Here's What You Should Do If Your Facial Goes Completely Wrong

While you can adequately nourish your skin at home with a daily skincare routine, a facial every four to six weeks is recommended for customized and advanced skin care treatment. A facial is a deep cleansing treatment performed by a trained esthetician that buffs away dead skin cells, clears out gunk trapped in your pores, and rejuvenates your skin using hydrating or spot-treating ingredients. Essentially, a facial treatment usually includes a skin analysis, deep cleanse, exfoliation, steaming, massage, manual, extraction, and mask, per Renée Rouleau.

Depending on your needs, facials might include targeted interventions such as acne treatment, glycolic peel, vitamin C whitening, dermaplaning, or laser skin resurfacing. While most drugstore products only sit on top of your skin, a facial treatment allows you to access medical-grade products that are formulated to infiltrate the epidermis and alter the deeper layers of skin, says Alyse Penninger, a medical aesthetician at Water's Edge Dermatology. Besides, an esthetician with ample skincare expertise can tailor the products and techniques included in the facial to best address your skin condition. That said, there's room for mistakes in everything, and accidents are still bound to happen in even the most simple procedures. Here's what you should do to reduce the risks and damages of a failed facial. 

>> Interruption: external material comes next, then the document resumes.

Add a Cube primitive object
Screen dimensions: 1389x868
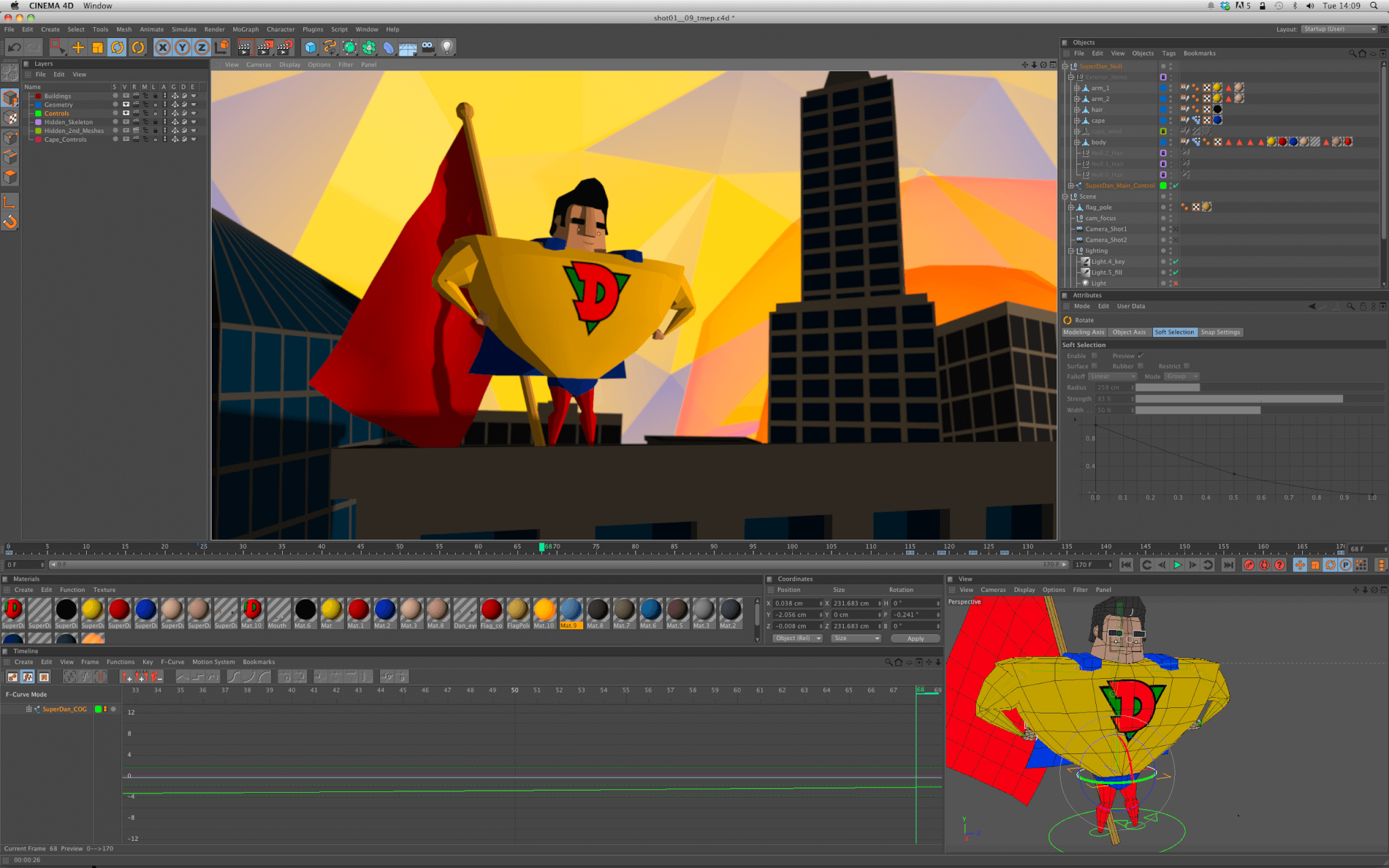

Speak up if something doesn't feel quite right

Usually, your esthetician is responsible for keeping you updated with what product or technique they're using on your face in every step of the way, and the level of discomfort you should expect during the process, says esthetician Jessica Houston (via For example, the peeling solution usually gives your skin a slight sting, while facial extractions are supposed to be painful. If they don't keep you in the loop, you need to ask for clarification. Do not be afraid of sounding dumb when you ask about what you don't know, especially when it's your first time getting a facial. Not only does asking questions enrich your knowledge and make sense of the process, but it also lets you know if the steps being taken run counter to common practices or safety rules.

Even when you think you're in good hands, communication during a facial treatment is essential. If you aren't confident about the expertise of your esthetician or you suffer unusual discomfort that crosses your pain threshold, you must ask them to stop immediately, says solicitor Deborah Saini from the law firm Pictons. You might not want to offend your service provider, but you should voice your discomfort and stand up for yourself to prevent further damage from being done. Even when your service provider isn't receptive to your concern, stand your ground and call off the treatment. It's better to be safe than sorry.

What to do after a less-than-desirable facial

In case the damage has been done and now your skin is all inflamed and scabbing, visit a dermatologist immediately for timely advice and peace of mind. Or, you can kick off the healing process by leaving your skin alone and letting the trauma run its course, as celebrity esthetician Renée Rouleau tells Byrdie. You can also apply some spot treatment cream after a facial to help your skin heal faster and protect it against impurities and contaminants in cosmetics, she adds. Since post-extraction breakouts are not uncommon, avoid picking at your skin and wear sunscreen religiously to shield it from UV rays and prevent new flare-ups.

If your face is reddened and irritated from exfoliation or extractions, dermatologist Sejal Shah recommends giving heavy makeup a pass until all your post-facial symptoms have resolved (via Self). Because your facial provides a deep cleanse and causes your pores to be more open than usual, which makes it more vulnerable to bacteria, you'd better give your skin a break from makeup or cosmetics for a day or so. Slathering makeup on your face when your skin is irritated will only worsen your condition. Letting your skin breathe also allows the serums, creams, or peels that were used during the treatment to be more effective, Shah says.